* AIM OF THE EXERCISE *
In the listing, locate the line containing "The image size", then quote it and all following lines exactly. Omit pictures.

* EXERCISE DATA *
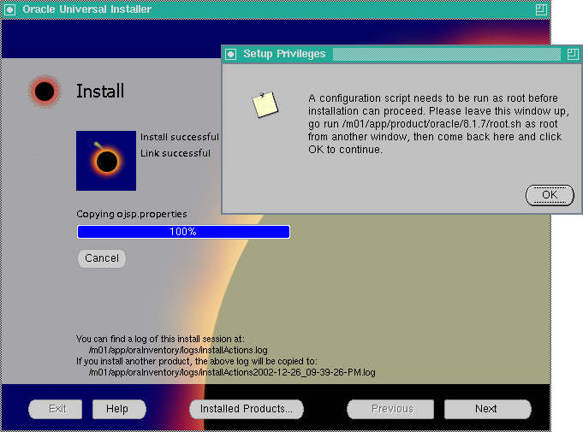The width and height of the screenshot is (583, 432).
Task: Open the Setup Privileges window menu icon
Action: click(230, 54)
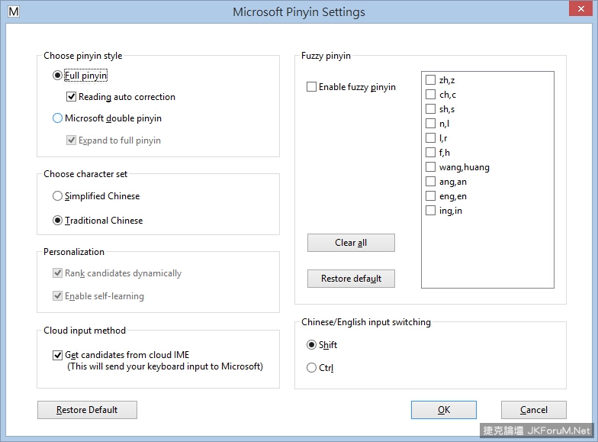598x442 pixels.
Task: Toggle the n,l fuzzy option
Action: pyautogui.click(x=431, y=124)
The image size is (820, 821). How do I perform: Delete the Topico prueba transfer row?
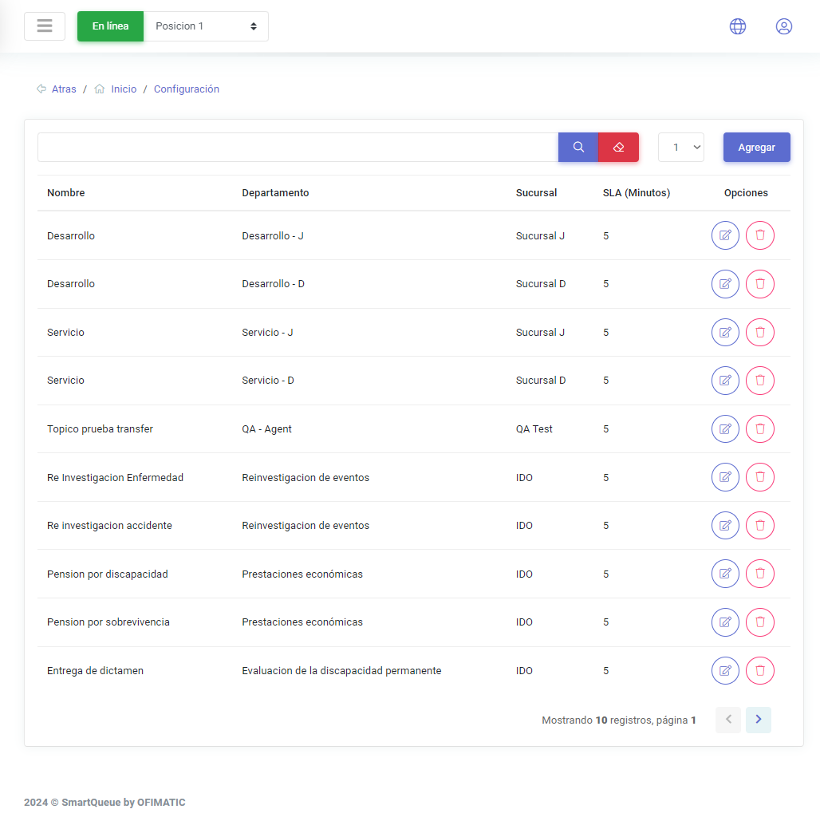760,429
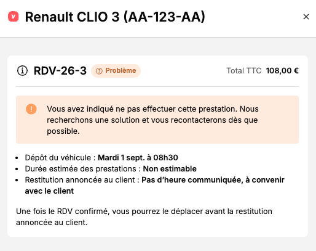Click the red V logo icon
Screen dimensions: 316x251
click(14, 17)
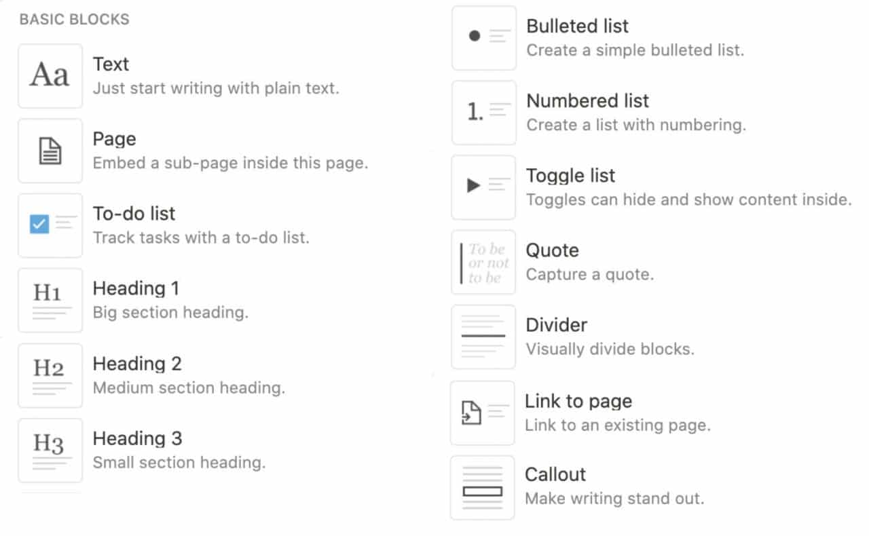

* WORKED SOLUTION *
The image size is (820, 821). How do I perform: Delete the Topico prueba transfer row?
760,429
Click the red V logo icon
Screen dimensions: 316x251
click(14, 17)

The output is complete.